The nearest settlements are Nocton to the south, Branston to the north-west, and Potterhanworth Booths to the north-east. The village is at the junction of the B1202 the B1178 roads. The Peterborough to Lincoln railway line passes 0.5 mi to the west. On the B1202 to the east is a former POW camp. The parish includes land and Potterhanworth Fen to the south of the B1190 road to Bardney, to the point where this road meets the River Witham.

Close to the village there is a forest nature reserve and Site of Special Scientific Interest called Potterhanworth Wood.

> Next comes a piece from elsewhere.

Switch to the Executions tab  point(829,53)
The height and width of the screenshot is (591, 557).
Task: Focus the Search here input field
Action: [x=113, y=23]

There is little archaeology from Potterhanworth. A Neolithic axe was found less than a kilometre from the village. A fragment of Roman pottery and a Roman coin have been found, possibly relating to the nearby Roman settlement at Potterhanworth Booths.

The village commons were subject to enclosure by Act of Parliament in 1774.

From the early 20th century, on Cross Street, there was a post office with village store - now in residential use - which was later relocated to Middle Street. Potterhanworth had a bowls club, and a tennis club with courts, at the village sports' field; the field now contains a Lottery-funded play park. Previously, the village had two public houses: The Chequers and The Black Horse. Only The Chequers, on Cross Street, remains. There is a village hall, a church dedicated to St Andrew, a primary school, and a nine-hole golf course nearby on the road to Potterhanworth Booths. A previous water tower has been converted to a house. The village football team is Potterhanworth FC.